I need encrypt whole disk on Debian 7.5, (it will be work as server) but I need enter encryption password via SSH. So I need encrypt whole disk except primary system features as ssh server, because for example I need remotely restart this server. Do you know about any effective options?
Add a comment |
1 Answer
- First step would be to decide what needs to be encrypted and what not. There is no need to encrypt a standard debian server release, its not like it contains any secrets. Create at least two partitions, one for the normal stuff and one for the sensitive stuff.

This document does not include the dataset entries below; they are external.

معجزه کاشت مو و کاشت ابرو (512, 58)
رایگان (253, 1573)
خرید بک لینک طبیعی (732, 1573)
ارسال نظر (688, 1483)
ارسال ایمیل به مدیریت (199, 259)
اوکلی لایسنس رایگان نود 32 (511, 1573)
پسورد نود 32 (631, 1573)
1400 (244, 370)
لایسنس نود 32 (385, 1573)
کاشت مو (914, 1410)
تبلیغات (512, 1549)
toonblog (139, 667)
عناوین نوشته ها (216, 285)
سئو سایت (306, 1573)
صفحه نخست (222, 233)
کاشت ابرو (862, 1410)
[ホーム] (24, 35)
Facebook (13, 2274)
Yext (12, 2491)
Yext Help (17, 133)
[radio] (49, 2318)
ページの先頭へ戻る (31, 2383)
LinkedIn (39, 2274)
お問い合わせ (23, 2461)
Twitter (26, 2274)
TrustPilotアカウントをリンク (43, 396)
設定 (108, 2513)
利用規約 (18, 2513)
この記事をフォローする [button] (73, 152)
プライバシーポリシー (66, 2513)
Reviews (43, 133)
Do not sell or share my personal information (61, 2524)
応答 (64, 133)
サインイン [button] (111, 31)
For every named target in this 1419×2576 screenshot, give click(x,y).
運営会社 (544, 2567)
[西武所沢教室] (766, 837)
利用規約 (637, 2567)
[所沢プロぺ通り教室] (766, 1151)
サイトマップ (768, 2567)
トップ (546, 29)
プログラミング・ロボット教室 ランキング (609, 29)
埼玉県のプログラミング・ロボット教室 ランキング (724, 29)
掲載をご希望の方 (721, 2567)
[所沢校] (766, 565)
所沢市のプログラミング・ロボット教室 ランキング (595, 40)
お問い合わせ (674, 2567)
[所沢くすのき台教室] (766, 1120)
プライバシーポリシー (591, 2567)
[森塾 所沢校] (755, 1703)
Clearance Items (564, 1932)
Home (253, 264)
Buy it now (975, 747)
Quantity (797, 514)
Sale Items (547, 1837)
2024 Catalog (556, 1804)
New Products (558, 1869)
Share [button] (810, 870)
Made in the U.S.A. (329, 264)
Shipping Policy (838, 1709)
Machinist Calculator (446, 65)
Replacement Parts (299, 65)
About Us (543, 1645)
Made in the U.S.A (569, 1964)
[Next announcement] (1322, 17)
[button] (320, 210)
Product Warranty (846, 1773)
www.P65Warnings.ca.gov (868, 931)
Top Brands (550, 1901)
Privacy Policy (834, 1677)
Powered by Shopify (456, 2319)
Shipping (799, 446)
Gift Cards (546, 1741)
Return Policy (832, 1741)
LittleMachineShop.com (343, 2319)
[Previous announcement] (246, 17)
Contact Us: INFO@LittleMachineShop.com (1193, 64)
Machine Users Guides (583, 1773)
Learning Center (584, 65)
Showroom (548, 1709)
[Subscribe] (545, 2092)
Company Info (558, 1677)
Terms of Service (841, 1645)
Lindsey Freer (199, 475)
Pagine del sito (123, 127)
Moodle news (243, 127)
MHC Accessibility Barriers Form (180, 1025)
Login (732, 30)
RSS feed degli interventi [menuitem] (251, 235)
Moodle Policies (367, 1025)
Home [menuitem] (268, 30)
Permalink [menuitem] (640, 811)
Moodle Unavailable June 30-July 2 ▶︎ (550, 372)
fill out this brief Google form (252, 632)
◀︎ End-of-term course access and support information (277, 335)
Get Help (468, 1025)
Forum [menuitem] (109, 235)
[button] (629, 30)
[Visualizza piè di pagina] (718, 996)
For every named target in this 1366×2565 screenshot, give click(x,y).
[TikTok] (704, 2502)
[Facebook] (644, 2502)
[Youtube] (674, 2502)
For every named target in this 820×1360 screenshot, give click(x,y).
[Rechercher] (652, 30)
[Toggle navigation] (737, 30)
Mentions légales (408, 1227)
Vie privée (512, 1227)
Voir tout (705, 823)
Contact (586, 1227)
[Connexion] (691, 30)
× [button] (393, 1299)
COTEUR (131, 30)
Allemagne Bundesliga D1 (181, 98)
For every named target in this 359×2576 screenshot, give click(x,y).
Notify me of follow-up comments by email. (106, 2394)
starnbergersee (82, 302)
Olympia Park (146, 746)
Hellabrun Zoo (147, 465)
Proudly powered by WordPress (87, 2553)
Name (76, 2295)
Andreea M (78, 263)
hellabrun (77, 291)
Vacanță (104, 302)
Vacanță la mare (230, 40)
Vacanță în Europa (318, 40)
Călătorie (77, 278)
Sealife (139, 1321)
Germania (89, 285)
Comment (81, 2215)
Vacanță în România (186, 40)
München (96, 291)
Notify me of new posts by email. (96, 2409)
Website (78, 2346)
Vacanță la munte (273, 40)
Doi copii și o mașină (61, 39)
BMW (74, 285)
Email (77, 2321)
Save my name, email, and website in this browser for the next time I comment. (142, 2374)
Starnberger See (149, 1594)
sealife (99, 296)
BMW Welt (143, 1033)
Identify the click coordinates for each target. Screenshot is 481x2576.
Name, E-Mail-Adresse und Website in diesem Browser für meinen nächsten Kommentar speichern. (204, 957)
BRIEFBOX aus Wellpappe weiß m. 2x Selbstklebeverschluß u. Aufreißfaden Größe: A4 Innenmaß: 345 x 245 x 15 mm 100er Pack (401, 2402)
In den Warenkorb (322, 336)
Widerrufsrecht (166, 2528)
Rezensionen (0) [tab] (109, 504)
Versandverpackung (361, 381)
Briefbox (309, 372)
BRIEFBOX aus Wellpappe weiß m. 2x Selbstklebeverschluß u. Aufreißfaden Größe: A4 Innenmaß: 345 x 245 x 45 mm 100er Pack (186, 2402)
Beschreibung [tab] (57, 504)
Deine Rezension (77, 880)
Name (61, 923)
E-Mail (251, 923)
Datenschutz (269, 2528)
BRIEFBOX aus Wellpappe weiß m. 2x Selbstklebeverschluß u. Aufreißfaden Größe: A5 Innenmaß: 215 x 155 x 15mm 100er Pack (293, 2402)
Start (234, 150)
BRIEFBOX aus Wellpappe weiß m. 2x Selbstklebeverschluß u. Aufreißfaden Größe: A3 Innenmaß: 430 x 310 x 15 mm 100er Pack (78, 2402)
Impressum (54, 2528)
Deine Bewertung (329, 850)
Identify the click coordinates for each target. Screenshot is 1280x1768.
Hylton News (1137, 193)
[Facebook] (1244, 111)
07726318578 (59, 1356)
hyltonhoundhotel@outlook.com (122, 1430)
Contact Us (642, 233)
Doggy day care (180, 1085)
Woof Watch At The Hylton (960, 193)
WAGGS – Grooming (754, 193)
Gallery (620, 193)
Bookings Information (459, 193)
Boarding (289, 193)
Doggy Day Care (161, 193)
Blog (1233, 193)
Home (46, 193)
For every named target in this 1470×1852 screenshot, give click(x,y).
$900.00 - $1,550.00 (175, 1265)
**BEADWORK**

- Then you install the complete server as normal, without any sensitive data (on the normal partition).
- Disable autostarting for all services that need the sensitive data.
- Setup the encryption stuff, see if manual mounting and manual starting the servers work.
Finally, to reduce work needed, create a script to automate that. For example name it /root/decrypt-and-start.sh
#!/bin/sh # mount the encrypted filesystem # this will ask for a password mount-encrypted-file-system # start the services service apache2 start service foo start- You can no start this script with
ssh root@server ./decrypt-and-start.sh, you will need to provide the root password (or use passwordless authentication) and the disk password.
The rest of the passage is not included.